The premise might sound a little goofy to anyone who isn't used to reading King's lesser-known works, a fact that King himself acknowledges in the text. Theorizing that Stark is somehow responsible for the murders, Beaumont and his wife, Liz, approach the primary investigator, Alan Pangborn. Pangborn responds glibly, and explains: "I'm not being sarcastic, I'm trying to use a little verbal shock-treatment to make you see how crazy you both sound! You are talking about a goddam pen name coming to life!"

Yet all that apparent absurdity was what drove me to read The Dark Half in the first place, and the idea that a buried pen name might rise from the grave to ruin its author's life intrigued King for the same reason it grabbed me. From the late 1970s to the mid-1980s, when King's career was taking off, he published five novels — Rage, The Long Walk, Roadwork, The Running Man, and Thinner — as "Richard Bachman," to avoid flooding the market with his own name.

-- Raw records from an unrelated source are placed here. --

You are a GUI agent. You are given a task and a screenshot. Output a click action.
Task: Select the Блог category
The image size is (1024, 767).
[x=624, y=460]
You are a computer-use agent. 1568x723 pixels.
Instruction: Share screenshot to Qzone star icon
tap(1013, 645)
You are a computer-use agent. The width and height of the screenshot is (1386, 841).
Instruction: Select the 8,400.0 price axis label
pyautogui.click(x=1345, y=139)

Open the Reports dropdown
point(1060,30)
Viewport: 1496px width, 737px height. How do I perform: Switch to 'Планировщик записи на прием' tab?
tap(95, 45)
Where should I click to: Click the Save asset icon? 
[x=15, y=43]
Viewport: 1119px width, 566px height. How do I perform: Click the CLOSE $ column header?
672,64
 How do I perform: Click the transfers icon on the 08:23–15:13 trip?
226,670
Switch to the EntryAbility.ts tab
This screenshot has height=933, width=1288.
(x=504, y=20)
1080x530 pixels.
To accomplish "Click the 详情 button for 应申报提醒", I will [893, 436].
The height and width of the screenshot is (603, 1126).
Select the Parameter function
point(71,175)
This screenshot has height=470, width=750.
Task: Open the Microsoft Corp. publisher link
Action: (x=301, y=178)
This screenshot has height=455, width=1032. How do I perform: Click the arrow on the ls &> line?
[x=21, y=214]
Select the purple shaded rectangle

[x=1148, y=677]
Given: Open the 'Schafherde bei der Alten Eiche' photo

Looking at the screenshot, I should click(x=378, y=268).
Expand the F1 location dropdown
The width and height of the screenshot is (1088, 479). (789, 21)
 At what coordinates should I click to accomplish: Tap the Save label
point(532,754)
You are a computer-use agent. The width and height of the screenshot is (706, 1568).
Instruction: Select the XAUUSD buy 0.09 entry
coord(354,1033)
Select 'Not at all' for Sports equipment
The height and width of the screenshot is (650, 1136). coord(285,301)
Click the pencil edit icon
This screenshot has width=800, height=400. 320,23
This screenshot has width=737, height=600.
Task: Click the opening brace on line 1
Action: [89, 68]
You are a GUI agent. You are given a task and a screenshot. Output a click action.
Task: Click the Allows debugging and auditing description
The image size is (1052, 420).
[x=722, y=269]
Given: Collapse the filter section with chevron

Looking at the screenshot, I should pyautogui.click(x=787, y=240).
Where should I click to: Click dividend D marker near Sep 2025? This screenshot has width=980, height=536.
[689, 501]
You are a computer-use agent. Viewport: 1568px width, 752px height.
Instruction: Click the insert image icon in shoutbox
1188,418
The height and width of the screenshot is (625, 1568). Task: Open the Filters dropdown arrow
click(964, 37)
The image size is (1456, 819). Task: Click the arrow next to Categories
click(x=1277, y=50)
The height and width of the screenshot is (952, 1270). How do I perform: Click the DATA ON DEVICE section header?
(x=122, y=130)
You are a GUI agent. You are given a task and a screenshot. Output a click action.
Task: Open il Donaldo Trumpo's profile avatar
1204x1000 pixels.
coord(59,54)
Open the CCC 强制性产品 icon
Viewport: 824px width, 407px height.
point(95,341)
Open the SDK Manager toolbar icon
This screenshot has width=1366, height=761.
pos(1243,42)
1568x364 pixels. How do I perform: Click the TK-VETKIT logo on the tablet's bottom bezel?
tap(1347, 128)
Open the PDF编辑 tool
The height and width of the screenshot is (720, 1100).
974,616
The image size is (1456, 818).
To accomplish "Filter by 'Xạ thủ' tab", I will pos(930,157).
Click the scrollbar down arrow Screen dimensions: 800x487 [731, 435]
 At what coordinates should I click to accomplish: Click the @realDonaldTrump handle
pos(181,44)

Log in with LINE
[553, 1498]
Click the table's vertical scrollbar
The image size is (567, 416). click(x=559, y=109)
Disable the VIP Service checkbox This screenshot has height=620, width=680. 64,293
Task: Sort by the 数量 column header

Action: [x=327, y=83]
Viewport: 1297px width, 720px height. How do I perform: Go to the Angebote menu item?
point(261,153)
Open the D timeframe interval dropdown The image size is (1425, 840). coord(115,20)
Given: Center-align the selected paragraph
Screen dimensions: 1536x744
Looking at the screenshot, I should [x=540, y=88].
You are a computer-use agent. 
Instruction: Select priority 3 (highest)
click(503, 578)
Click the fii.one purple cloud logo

After King was outed as Bachman in the mid-1980s, he stopped using the pseudonym, but has since published two books — The Regulators and Blaze — openly under the name.

From the moment I saw the blurb on the rear cover — "But how can Thad disown the ultimate embodiment of evil that goes by the name he gave it — and signs its crimes with Thad's bloody fingerprints?" — I knew this was a book I had to read. After all, how many pen names had I given birth to and then buried? At least Beaumont staged a ceremony for Stark's funeral; all I did was toss my discarded pseudonyms silently into shallow graves underneath my own floorboards. If speaking something into being were possible, what ramifications did that have for me, as a fiction writer who gave life to new characters like a hot kettle burping out popcorn?

More than a decade after I first read The Dark Half, I still don't have answers to those questions. What I do have, however, is a fantastic horror story that pays readers off in spades for their suspension of disbelief.

If you are picking up The Dark Half for the first time: Be prepared for lots of blood and guts in scenes that will stick in your mind forever. Seriously, the killer doesn't mess around.

If you love it and want more of the same: You'll want to check out more horror novels featuring evil twins and unreliable narrators, such as The Other by Thomas Tryon, Her Fearful Symmetry by Audrey Niffenegger, and Hysteria by Megan Miranda.

If The Dark Half leaves you wanting more Stephen King: Welcome to the fan club, new Constant Reader! You've got more than four decades of King to read through, so why not survey those years with a book from each decade? To start you off, I recommend The Shining, The Stand, Under the Dome, and Revival.